We present a stochastic framework for low-population dynamics in circulating-fuel reactors (CFRs) that captures delayed-neutron precursor (DNP) transport without delay terms. Starting from a modified point-kinetics model with two perfectly-mixed volumes, we derive equivalent discrete-event dynamics and an Itô stochastic differential equation (SDE) system. Two solvers are implemented: an analog Monte Carlo (AMC) engine and a semi-implicit Milstein SDE solver. Transient benchmarks demonstrate perfect agreement of AMC/SDE means with deterministic solutions, while revealing that the SDE approach underestimates DNP variances in selected regimes, potentially due to the neglect of DNP noise. We further recast reactivity loss due to precursor drift in this stochastic setting and show that its estimator is negatively biased.

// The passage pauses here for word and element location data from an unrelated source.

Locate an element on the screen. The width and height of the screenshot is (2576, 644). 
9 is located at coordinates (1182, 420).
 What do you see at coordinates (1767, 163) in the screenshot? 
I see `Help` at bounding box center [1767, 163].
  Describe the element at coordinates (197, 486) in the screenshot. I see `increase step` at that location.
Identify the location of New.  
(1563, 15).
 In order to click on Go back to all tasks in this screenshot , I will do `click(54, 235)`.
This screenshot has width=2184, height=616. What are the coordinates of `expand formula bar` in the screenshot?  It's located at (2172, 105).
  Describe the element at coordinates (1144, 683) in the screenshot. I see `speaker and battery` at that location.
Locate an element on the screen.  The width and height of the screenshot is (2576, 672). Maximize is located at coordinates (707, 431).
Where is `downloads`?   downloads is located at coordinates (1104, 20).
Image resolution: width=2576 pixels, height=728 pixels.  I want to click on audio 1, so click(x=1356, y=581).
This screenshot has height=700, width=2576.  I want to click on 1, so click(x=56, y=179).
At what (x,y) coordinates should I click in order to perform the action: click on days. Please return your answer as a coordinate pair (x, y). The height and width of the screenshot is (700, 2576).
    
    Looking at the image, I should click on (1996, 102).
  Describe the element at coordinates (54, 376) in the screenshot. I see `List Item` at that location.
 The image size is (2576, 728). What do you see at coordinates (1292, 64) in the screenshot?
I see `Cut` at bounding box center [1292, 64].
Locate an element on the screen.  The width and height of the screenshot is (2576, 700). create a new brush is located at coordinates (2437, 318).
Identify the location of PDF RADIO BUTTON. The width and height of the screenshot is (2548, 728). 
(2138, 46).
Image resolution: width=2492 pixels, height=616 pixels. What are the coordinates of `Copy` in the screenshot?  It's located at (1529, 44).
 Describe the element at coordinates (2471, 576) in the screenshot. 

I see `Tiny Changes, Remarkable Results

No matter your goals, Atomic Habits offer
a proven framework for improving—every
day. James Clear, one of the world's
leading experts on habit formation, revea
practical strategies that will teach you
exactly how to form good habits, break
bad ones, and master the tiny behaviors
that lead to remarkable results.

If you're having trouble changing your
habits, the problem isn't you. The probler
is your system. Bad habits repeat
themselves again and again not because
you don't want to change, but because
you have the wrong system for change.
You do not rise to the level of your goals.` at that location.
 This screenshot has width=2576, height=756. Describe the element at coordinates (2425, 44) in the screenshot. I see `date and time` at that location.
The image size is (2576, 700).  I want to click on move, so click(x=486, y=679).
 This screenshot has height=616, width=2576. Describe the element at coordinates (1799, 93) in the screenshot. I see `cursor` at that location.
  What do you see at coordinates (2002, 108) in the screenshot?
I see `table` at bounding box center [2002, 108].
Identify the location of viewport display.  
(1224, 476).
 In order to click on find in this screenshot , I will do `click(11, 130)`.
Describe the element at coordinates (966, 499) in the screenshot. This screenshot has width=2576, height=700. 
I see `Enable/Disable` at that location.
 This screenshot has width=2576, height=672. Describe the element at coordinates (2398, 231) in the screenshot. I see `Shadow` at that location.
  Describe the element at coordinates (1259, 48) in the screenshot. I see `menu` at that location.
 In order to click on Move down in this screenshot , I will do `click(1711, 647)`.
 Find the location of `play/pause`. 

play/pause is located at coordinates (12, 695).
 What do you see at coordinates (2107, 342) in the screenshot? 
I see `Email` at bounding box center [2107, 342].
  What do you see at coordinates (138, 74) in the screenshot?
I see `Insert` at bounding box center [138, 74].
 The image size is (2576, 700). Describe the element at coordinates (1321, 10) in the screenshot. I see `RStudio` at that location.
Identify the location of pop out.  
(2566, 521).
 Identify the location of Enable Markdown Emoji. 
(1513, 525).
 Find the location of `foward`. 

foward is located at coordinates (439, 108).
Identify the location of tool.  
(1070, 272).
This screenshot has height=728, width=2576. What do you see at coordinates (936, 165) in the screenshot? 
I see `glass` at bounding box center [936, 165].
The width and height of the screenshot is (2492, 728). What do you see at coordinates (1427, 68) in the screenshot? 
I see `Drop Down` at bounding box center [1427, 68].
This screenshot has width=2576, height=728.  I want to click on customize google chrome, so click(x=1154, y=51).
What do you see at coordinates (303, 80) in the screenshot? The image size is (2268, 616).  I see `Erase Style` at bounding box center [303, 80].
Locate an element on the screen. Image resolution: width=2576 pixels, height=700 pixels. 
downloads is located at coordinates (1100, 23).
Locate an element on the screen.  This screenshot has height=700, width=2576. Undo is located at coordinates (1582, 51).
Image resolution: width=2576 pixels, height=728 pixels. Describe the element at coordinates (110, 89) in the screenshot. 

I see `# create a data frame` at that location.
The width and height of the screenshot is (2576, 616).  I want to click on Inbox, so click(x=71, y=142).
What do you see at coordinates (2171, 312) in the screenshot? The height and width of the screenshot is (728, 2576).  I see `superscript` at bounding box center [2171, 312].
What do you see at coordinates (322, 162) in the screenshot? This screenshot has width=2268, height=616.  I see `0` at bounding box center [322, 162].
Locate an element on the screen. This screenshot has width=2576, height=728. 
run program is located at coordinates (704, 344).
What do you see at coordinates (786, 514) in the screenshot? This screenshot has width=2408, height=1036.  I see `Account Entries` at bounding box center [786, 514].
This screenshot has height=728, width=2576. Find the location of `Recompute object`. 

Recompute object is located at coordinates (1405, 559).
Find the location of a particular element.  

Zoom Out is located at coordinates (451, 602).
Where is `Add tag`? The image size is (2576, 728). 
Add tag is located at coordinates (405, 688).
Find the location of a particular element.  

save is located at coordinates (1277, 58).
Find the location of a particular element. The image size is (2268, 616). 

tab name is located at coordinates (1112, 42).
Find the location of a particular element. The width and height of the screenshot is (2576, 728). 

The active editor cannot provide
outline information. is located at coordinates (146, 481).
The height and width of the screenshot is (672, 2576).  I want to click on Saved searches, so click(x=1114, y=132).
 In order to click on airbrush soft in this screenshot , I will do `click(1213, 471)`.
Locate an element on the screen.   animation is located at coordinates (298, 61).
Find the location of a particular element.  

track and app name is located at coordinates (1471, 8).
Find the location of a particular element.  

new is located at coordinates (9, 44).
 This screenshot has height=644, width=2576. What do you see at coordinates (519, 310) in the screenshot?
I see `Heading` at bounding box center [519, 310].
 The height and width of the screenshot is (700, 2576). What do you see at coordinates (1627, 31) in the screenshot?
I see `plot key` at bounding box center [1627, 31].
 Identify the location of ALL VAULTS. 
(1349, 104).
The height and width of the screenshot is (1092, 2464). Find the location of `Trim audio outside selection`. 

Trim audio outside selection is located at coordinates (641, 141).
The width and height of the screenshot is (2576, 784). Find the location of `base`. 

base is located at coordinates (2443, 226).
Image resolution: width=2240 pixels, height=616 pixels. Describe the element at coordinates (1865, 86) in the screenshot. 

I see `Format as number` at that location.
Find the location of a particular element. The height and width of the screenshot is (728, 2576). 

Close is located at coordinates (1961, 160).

Overall, the developed framework provides a minimal yet representative model for CFR low-population kinetics. Future work will re-derive and test SDE noise terms and apply the framework to selected transient applications such as start-up analyses of CFRs.

Figures (1)

• Figure 1: Population of selected precursor groups in the "ramp-up" transient benchmark case. Shaded regions correspond to $\pm1\sigma$. The deterministic solution is not visible due to perfect overlap with the mean trajectories.